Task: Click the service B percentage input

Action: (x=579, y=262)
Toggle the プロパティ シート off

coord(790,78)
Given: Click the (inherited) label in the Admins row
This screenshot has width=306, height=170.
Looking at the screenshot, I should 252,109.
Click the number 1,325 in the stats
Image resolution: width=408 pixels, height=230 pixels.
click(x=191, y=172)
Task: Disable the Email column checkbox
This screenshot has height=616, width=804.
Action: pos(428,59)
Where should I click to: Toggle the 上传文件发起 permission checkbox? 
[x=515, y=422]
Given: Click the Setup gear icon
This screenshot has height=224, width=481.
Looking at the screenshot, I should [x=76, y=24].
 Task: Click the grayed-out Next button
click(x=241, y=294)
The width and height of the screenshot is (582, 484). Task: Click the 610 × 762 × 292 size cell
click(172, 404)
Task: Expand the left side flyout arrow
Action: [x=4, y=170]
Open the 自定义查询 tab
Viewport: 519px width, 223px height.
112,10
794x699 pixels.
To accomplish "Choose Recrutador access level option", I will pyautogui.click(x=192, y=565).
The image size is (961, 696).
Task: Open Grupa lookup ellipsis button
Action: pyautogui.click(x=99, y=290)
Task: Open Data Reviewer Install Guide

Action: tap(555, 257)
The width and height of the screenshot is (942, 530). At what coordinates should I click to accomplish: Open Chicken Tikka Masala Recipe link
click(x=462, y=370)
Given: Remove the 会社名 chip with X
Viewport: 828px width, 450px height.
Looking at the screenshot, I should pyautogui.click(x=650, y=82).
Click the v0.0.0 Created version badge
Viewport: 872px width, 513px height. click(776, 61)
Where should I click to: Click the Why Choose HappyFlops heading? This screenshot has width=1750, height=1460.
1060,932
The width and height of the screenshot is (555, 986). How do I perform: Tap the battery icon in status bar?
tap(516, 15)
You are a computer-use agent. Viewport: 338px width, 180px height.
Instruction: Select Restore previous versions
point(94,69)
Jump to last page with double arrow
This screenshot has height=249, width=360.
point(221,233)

# WORK ORDER
The answer is the run of lines above from the line containing "The width and height of the screenshot is (582, 484)." through the line containing "794x699 pixels.", copied exactly and alone.

# SOLUTION
The width and height of the screenshot is (582, 484). Task: Click the 610 × 762 × 292 size cell
click(172, 404)
Task: Expand the left side flyout arrow
Action: [x=4, y=170]
Open the 自定义查询 tab
Viewport: 519px width, 223px height.
112,10
794x699 pixels.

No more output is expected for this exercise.